Dear Maintainer, *** Reporter, please consider answering these questions, where appropriate *** when lxc-net and netfilter/iptables-persistent are installed the start-up script in lxc-net uses iptables-commands while iptables-restore is used by netfilter-persistent. this is an unstable situation which sometimes causes iptables-restore to fail on COMMIT. thus the iptables rules are not being loaded leaving the server vulnerable. this should be solved within the service-files of systemd. if netfilter-persistent.service only runs after lxc-net.service the conflict should be avoided. at least it helped on my server. *** End of the template - remove these template lines ***
Le vendredi 30 octobre 2020 à 16:10:09+0100, Ludwig Gramberg a écrit : Dear Ludwig, Thanks for your bug report. The issue does not seem that easy to tackle. Indeed, if you start netfilter-persistent after lxc-net, you lose the lxc-net firewall configurations you've made, as netfilter-persistent overrides the rules set in place by lxc-net. Apart from that, have you experienced this issue in the current stable release? Cheers!
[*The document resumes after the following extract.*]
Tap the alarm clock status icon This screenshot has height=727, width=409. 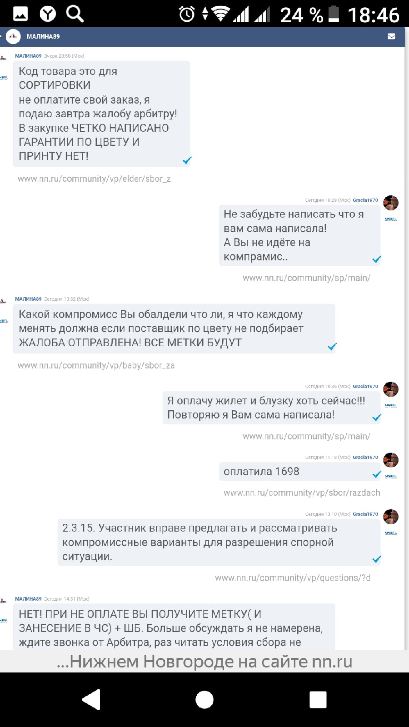(187, 14)
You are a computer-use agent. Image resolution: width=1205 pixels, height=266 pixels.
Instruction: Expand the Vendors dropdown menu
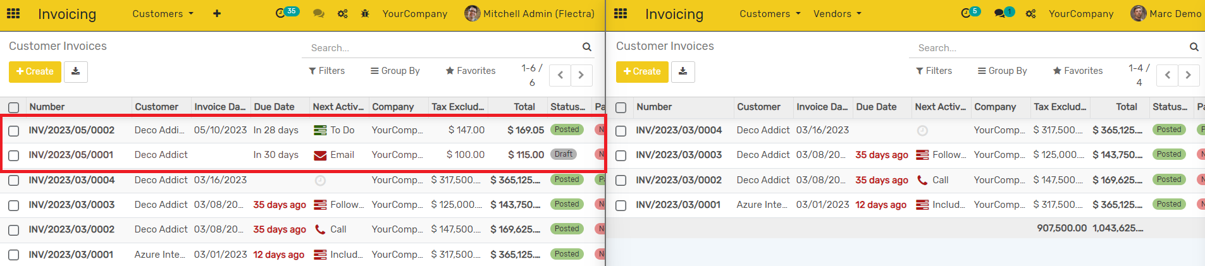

Hi Pierre-Elliot, it’s not that you lose rules set by lxc-net, you basically have a race-condition. lxc-net is setting rules directly by calling iptables commands, setting one rule at a time. iptables-persistent on the other hand is using the iptables-restore command and these don’t mix. If anyone is setting rules in iptables while the restore-command is running the restore-command fails. So it is not about overwriting each other its about the restore failing entirely. I would be happy if the restore „would win“ but it utterly fails leaving the server without its most important basic set of firewall-rules. This is why I categorized this as severe. The problem can happen with any combination where a process sets firewall rules early in the boot-process while netfilter-persistent is doing its restore. Last I have seen this in Debian 9 happening and have not yet tested this in Debian 10 (doesn't Deb10 use nftables which is profoundly different?) kind regards Ludwig
Le mardi 19 janvier 2021 à 11:20:41+0100, Ludwig Gramberg a écrit : between two packages that poses some security concerns, but it's not a CVE, an it's not a daily case for everyone. I'm eager to tackle it without putting an unneeded Conflicts/Breaks: entry on lxc, but it remains something a system administrator has to handle and check when one installs such programs. So actually the good solution would be for netfilter-persistent to be fully started *before* lxc-net tries to start, am I right? We could probably try to do that with systemd files. Both alternatives are present on Debian 10 (iptables and nftables).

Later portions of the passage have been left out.